• _Texto fornecido_
☆ ☆ ☆ ☆

No entanto, afigura-se que não enveredou pela hipótese mais provável segundo as regras da experiência e, neste sentido, incorreu em erro notório na apreciação da prova nesse âmbito.

Na verdade, por um lado é de sublinhar a validade daquele meio de prova, ou seja, a recolha de vestígios (palmar e digital), acto contínuo à prática dos factos, logrando a identificação do recorrente como sendo a pessoa que ali deixou o vestígio palmar, o que reveste a natureza de prova pericial e, como tal, suportada em juízo técnico-científico (art. 151.º do CPP), com a especial relevância que o art. 163.º do CPP consagra.

Como método de investigação criminal, o relevo dessa recolha de vestígios radica na reconhecida circunstância das impressões digitais serem universais (porque comuns a todas as pessoas), permanentes (porque imutáveis desde que surgem, só desaparecendo com a putrefacção cadavérica), singulares ou inconfundíveis (porque únicas, jamais idênticas em dois indivíduos), indestrutíveis (porque não modificáveis, nem pela acção do sujeito, nem patologicamente, nem por falsificação) e mensuráveis (porque susceptíveis de comparação).

Em razão dessas características das impressões digitais, o valor probatório da perícia dactiloscópica deve ser encarado numa tripla perspectiva:

a) a aparição de uma impressão digital de uma pessoa faz prova directa do contacto dessa pessoa com o objecto onde foi detectada essa impressão;

b) mas, se a impressão digital faz prova directa do contacto dessa pessoa com o objecto onde foi detectada essa impressão, ou esteve no local onde foi colhida, já não faz prova directa da participação do sujeito no facto criminoso (até porque aquele contacto com a coisa pode ser posterior à pratica do crime ou meramente ocasional);

c) apesar de não fazer prova directa da participação do sujeito no facto criminoso, a impressão digital constitui um forte indício que, conjugado com outros indícios, pode fundamentar uma decisão condenatória.

Deste modo, com vista a obter-se uma certeza resultante de convicção fundada e segura, a sua conjugação com outra prova, mesmo que também indiciária, torna-se necessária.

☆ ☆ ☆ ☆

• _Dados de origem_

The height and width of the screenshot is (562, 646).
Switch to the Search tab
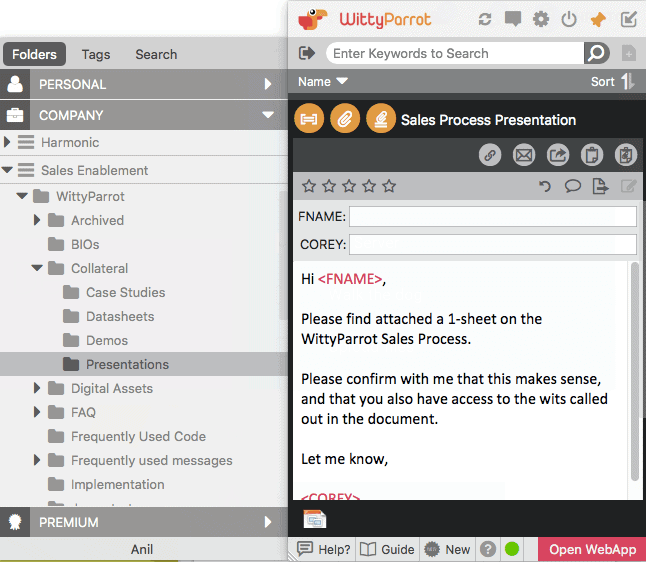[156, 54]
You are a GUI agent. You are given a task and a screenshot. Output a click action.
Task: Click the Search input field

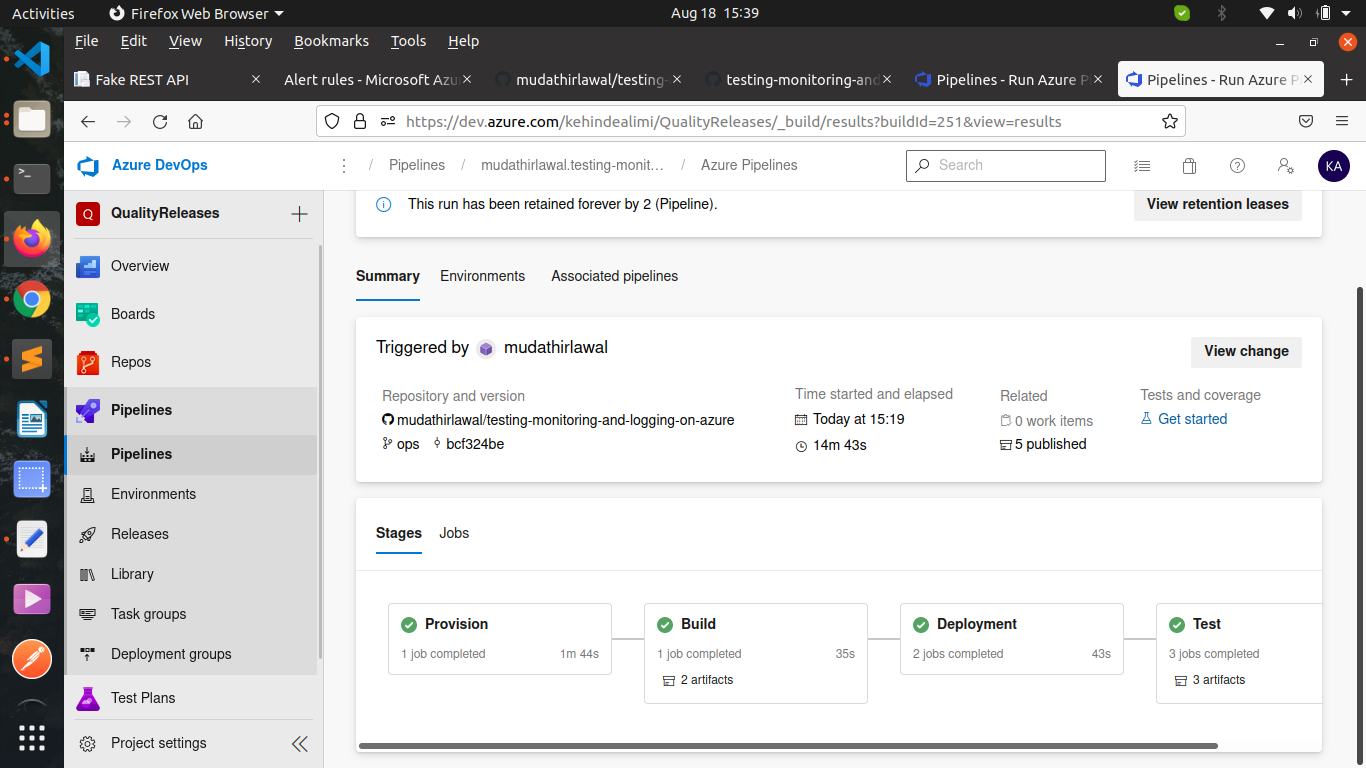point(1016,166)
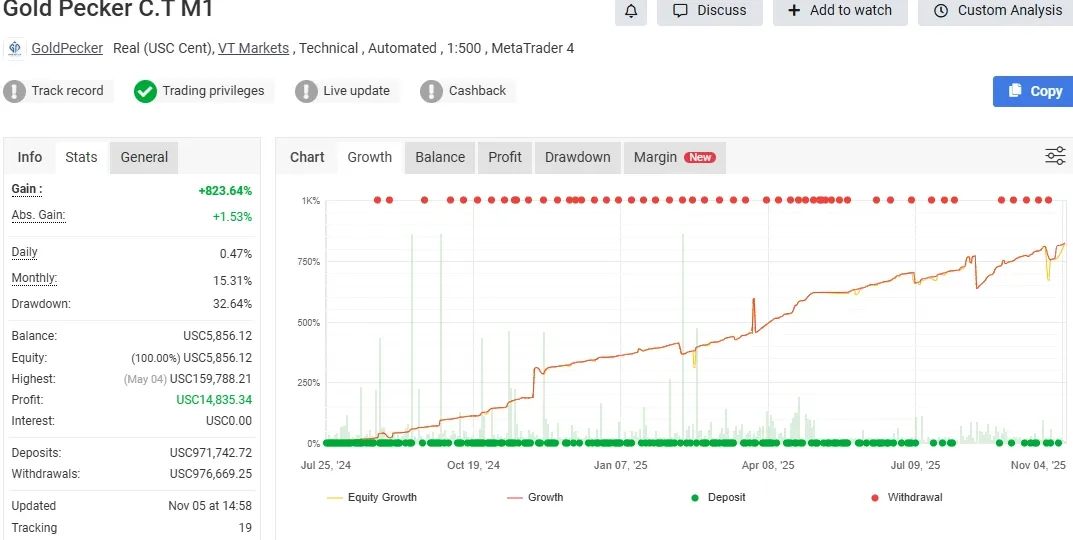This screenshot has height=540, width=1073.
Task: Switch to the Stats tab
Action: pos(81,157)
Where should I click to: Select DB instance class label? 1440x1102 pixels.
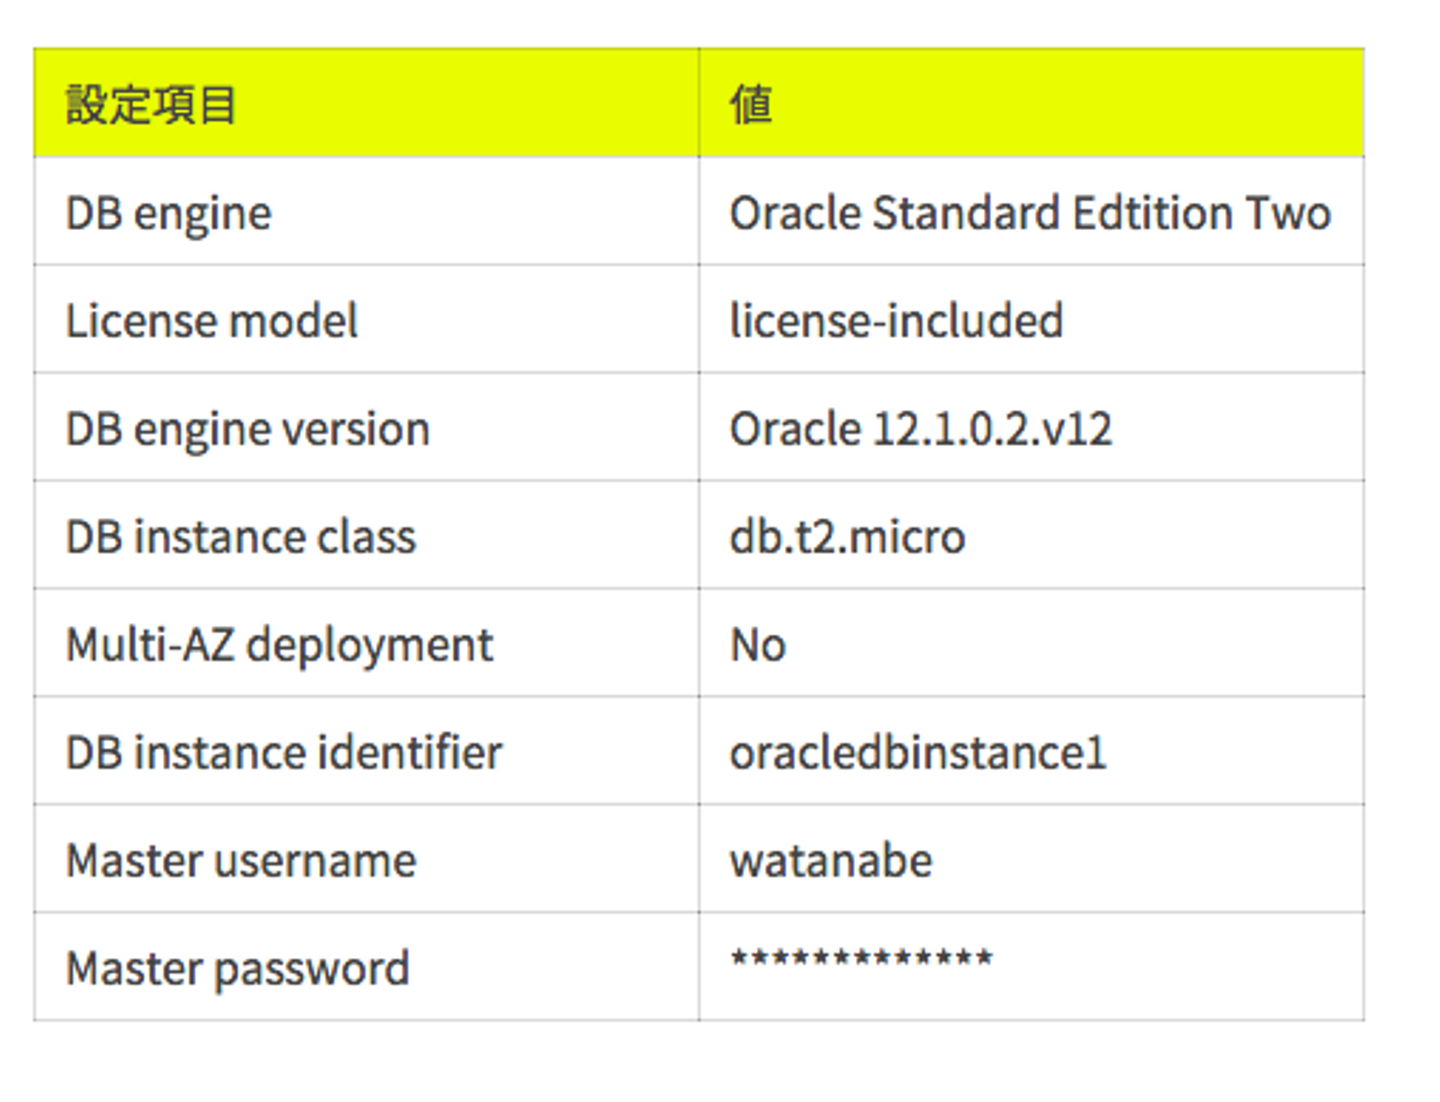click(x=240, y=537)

☆ ☆ ☆ ☆

• _Tarefas_
(a) Responda com base no texto sobre impressões digitais:
(i) Que artigo do CPP é indicado como suporte do juízo técnico-científico da prova pericial?
(ii) Segundo o texto, quando desaparecem as impressões digitais?
(iii) Em quantas perspectivas deve ser encarado o valor probatório da perícia dactiloscópica?
(b) Apresente como tabela Markdown, com as colunas N.º e Linha, as linhas dos registros começando na que contém "You are a GUI" e terminando no fim dos registros. Omita as linhas em branco e deixe as imagens fora da resposta.
Os registros não têm relação alguma com o texto.

• _Respostas_
(a)
(i) O art. 151.º do CPP.
(ii) Com a putrefacção cadavérica.
(iii) Numa tripla perspectiva, ou seja, em três.

(b)
| N.º | Linha |
|---|---|
| 1 | You are a GUI agent. You are given a task and a screenshot. Output a click action. |
| 2 | Task: Click the Search input field |
| 3 | point(1016,166) |
| 4 | This screenshot has height=540, width=1073. |
| 5 | Task: Switch to the Stats tab |
| 6 | Action: pos(81,157) |
| 7 | Where should I click to: Select DB instance class label? 1440x1102 pixels. |
| 8 | click(x=240, y=537) |